TensorFlow™ enables developers to quickly and easily get started with deep learning in the cloud. The framework has broad support in the industry and has become a popular choice for deep learning research and application development, particularly in areas such as computer vision, natural language understanding and speech translation. You can get started on AWS with a fully-managed TensorFlow experience with Amazon SageMaker, a platform to build, train, and deploy machine learning models at scale.
The Amazon SageMaker Python SDK provides open source APIs and containers that make it easy to train and deploy models in Amazon SageMaker with several different machine learning and deep learning frameworks. For general information about the Amazon SageMaker Python SDK, see https://sagemaker.readthedocs.io/.
You can use Amazon SageMaker to train and deploy a model using custom TensorFlow code. The Amazon SageMaker Python SDK TensorFlow estimators and models and the Amazon SageMaker open-source TensorFlow containers make writing a TensorFlow script and running it in Amazon SageMaker easier.

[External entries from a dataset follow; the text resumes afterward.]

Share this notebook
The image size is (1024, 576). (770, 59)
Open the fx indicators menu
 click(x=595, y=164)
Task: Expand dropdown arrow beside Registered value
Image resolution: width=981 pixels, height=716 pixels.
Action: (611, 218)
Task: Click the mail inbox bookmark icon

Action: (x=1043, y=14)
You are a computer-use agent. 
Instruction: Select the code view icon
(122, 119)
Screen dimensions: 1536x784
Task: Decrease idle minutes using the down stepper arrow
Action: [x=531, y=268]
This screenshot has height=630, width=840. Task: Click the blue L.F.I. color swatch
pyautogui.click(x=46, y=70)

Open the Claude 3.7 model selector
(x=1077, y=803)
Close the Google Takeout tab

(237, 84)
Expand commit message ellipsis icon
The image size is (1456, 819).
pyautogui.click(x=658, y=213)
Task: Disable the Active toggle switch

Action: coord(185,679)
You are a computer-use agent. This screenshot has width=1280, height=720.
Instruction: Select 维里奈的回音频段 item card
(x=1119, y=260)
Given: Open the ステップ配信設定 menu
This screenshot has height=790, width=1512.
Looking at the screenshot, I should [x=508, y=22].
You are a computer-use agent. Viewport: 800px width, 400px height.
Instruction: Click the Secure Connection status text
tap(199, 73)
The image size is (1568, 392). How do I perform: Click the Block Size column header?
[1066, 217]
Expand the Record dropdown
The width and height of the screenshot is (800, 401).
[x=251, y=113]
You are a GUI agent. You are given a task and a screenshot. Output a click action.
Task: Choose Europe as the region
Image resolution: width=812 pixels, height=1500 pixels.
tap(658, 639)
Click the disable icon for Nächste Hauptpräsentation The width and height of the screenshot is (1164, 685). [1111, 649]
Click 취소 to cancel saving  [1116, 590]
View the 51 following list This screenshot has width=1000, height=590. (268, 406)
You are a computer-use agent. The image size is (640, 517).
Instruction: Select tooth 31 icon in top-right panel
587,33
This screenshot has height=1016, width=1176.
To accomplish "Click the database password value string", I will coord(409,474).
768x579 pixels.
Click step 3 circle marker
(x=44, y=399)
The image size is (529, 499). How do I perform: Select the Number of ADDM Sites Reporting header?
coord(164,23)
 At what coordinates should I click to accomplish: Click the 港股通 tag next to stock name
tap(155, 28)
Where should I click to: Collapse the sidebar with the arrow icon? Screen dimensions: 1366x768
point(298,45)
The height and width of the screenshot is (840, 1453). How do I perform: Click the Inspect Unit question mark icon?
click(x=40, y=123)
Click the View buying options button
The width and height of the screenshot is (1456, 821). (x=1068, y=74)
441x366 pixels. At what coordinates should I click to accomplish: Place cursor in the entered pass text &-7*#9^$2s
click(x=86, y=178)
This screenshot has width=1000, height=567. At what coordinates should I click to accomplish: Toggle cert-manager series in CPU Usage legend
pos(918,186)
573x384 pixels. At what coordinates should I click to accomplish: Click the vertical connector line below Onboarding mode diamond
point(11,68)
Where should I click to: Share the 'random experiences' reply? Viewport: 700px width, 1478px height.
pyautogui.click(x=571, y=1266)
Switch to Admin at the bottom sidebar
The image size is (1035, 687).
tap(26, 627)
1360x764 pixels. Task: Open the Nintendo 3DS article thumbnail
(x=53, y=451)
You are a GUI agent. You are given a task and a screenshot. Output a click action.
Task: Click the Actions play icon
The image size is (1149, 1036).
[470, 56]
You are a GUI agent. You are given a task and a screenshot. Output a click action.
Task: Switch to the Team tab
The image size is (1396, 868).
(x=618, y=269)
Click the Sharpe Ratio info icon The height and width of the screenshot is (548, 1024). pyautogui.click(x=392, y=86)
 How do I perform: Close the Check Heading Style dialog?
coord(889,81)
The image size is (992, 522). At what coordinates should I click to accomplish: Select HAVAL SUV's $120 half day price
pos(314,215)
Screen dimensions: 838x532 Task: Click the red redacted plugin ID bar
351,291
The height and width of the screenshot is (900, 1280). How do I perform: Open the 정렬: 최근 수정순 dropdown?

In this workshop you will port a working TensorFlow script to run on SageMaker and utilize some of the feature available for TensorFlow in SageMaker
The workshop is based on 5 modules:
- Porting a TensorFlow script to run in SageMaker using SageMaker script mode.
- Monitoring your training job using TensorBoard and Amazon CloudWatch metrics.
- Optimizing your training job using SageMaker pipemode input.
- Running a distributed training job.
- Deploying your trained model on Amazon SageMaker.
This sample code is made available under the MIT-0 license. See the LICENSE file.